His arguments, when looked ate, are based on two 'witnesses' a tabloid journalist an a military historian who is employed by the Army to teach history (Gary Sheffield) - all the others may have made passing comments on the subject, but are no more than passing references to various points on our understanding of some aspects on the war, but boiled down, his 'star witnesses are a Daily Mail journalist and a British Army employee.
One of his 'witnesses' has actually written a book describing Britain as having "sleepwalked into World War One".
Max Hastings has been described as "weak on the causes of World War One" by a real historian - (a point Keith has refused to respond to to date).
Sheffield's argument is based on the entirely false premise that the popular misconception is that war was fought over "trivial issues".
"I was influenced by what amounted to a "national perception" of the Great War as an utterly futile conflict, fought over trivial issues."
Nobody seriously argues that the war was "trivial" except flag-wavers of the Keith school of non-thought who put it down to a humanitarian gesture to help "poor little Belgium", a genocidal regime whose crimes the world didn't even acknowledge, let alone attempt to prevent, or the assassination of an Arch-Duke.
As far I I understand it, the war was a clash between Empires for economic and political domination - nothing more or less than that, and undisputed by any historian, including Gary Sheffield.

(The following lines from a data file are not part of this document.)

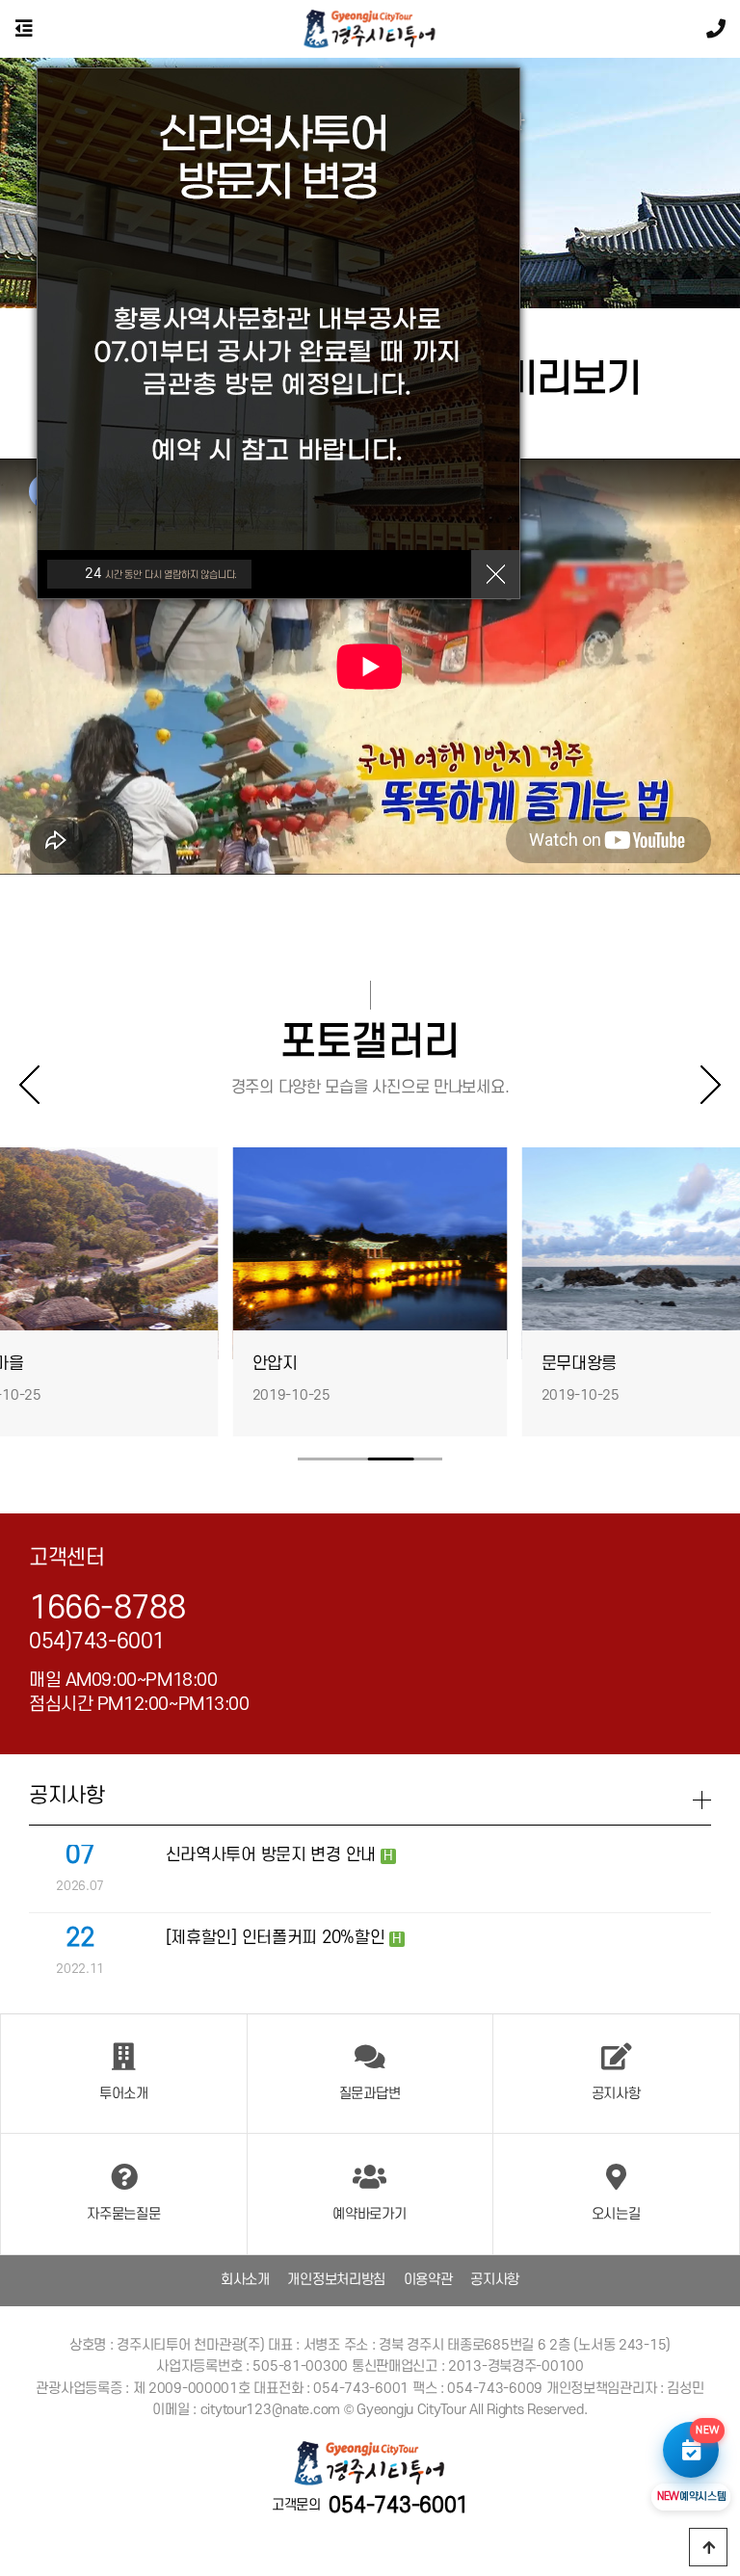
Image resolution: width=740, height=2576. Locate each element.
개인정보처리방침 (336, 2280)
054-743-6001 (398, 2505)
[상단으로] (708, 2547)
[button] (701, 1084)
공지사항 (494, 2280)
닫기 (495, 574)
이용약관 (428, 2280)
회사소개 (245, 2280)
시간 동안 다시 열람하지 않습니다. (161, 573)
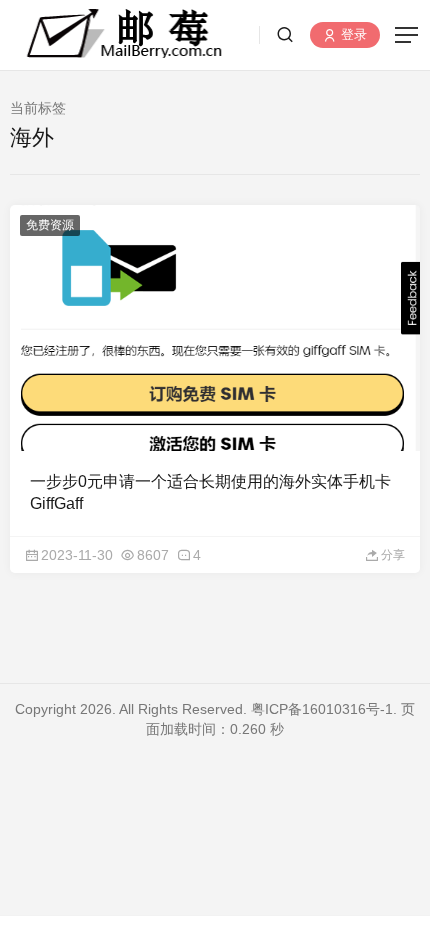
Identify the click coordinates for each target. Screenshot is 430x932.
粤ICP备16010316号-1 (322, 709)
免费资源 (50, 225)
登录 (352, 35)
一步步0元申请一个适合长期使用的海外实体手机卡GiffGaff (210, 492)
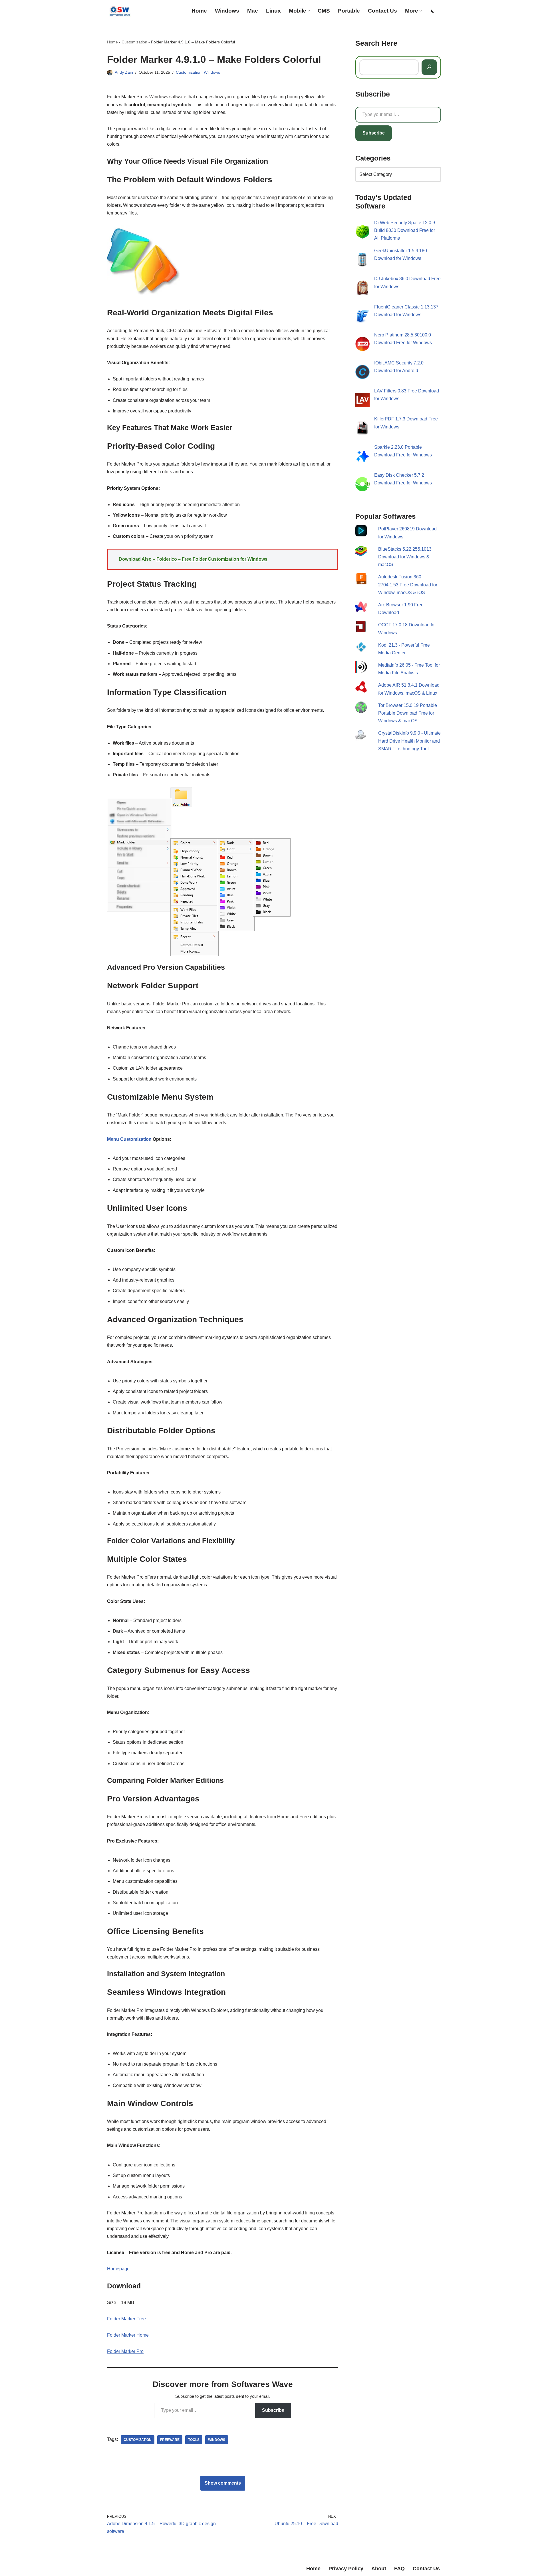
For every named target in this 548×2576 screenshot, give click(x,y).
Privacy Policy (346, 2568)
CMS (324, 11)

World War was the consequence of the mishandling of the peace brought
attained by the heroes who risked and gave their lives for a hard-won victory - that mishandling included the appeasement and sometimes open support of Hitler and his Nazi monsters who could and should have been stopped by Britain and the Allies - but weren't.
Keith has once again attempted to make this latter fact "off topic"; we are apparently being told that soldiers who fight wars should have no say in why they are fought and what the consequences are.

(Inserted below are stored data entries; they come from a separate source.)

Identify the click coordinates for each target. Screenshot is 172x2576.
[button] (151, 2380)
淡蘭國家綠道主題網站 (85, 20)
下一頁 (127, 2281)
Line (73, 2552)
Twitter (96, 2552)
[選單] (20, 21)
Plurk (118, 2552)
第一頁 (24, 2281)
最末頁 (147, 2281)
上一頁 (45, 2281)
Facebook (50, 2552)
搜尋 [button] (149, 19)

Keith claims that "all historians" support his view - in fact no historian supports his view as to why men joined up or why the war was fought - none whatever.
In fact, the long document he has described as "unreadable" makes the point that it is both wrong and stupid to attempt to apportion blame for the war as all were a responsible, albeit to different degrees.
It was little more than five years of horror, where mainly working men on both sides were set to slaughter each other in the mud of Europe to maintain Imperial political and economic dominance of the world markets - it turned out to the beginning of the end of those Empires - its early death-throes.
As many people have said, we may have won the war, but the people who fought it lost the peace - that is what needs to be discussed in the coming year - no who was to blame for it all.
Personally, my interest in this, and all wars is peripheral.
As a pacifist (sort of) I regard all wars as evil and avoidable.
My mother's mother's husband died on the Somme; her second husband used to frighten the life out of me as a child with his horrific scars from being burned by mustard gas.
My father's brother, my Uncle Gerry, was a war hero in world war two, decorated for bravery as a commando attached to a tank regiment.
He was among those who entered the concentration camps and witnessed the real horrors of war.
He never spoke about it, and we never knew of his military record, other than to see him 'jump' in a military parachute display in a Liverpool park when I was a youth.
He was elevated enormously in my estimation when I found that he was later court martialed for refusing to be sent to participate in the (little-talked-about) Greek Civil war- he said he was horrified by the photographs of soldiers carrying the heads of Greek partisans in order to collect a bounty on them.
As I said, I'm sick of garbage from people like Keith who turn these wars into fights between 'goodies and baddies'
I agree with the feller who said that patriotism is the refuge of scoundrels, usually cowardly and dishonest ones with an axe to grind.